Their approach to salary-related matters is setting the tone, and inciting tension, in negotiations between teachers and districts, he said.
Lawmakers treat salary setting differently for superintendents and administrators than for certificated teachers and classified staff, he noted.
For the former, pay hikes are limited to 3.1 percent which is the rate of inflation. For the latter, that same percentage is essentially the base on which can be stacked increases in up to six other categories.
“In short, I believe you adopted a wide open collective bargaining framework,” he wrote, in spite of a desire of some members to limit compensation in the 2018–19 school year.

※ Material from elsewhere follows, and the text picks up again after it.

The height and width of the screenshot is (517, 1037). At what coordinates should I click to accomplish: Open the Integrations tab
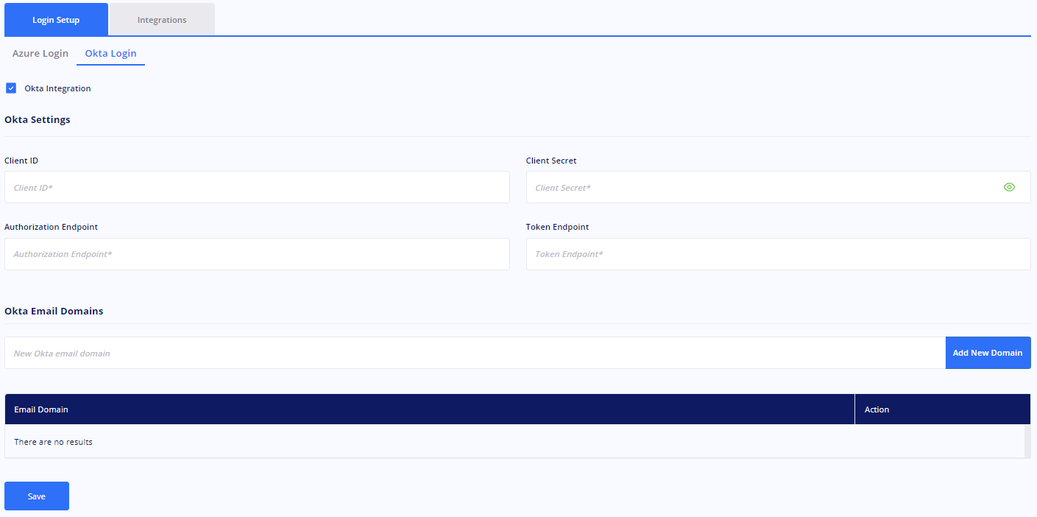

Reykdal said lawmakers’ attempt at achieving fairness in funding is creating new inequities which will inhibit some districts from giving teachers the kind of salary increases negotiated in Edmonds, Bainbridge Island and elsewhere.
For example, lawmakers agreed districts with lots of veteran teachers positioned at the top of the pay chart will get a few extra state dollars. And lawmakers decided to use a “regionalization factor” to funnel additional money to districts where the cost of living is higher, the reliance of local levies greater, or salary scales grandfathered in at a level above their neighbors.
“Unfortunately, there are massive differences in opportunities across the state for compensation changes,” Reykdal wrote. “Some districts have the resources to give substantial increases within the parameters you set. While others (sometimes neighboring districts) got none of the resources described above and do not have the ability to match the increases of some of their peer districts.
“The confluence of inconsistent compensation models paired with open bargaining language will continue to create difficult and often contentious relationships at the local collective bargaining table,” he wrote.
Contract deals reached so far are in districts where there are resources. Negotiations are continuing in roughly 200 other districts with agreements sought before Sept. 1 to avert any impact on the school year.
As they did in March, WEA leaders urged on their members.
“Don’t accept excuses from your school board or superintendent – or anyone else,” they posted online on July 31. “Thanks to McCleary, the money is there.”
As salaries rise in some districts, tension will be climbing in others.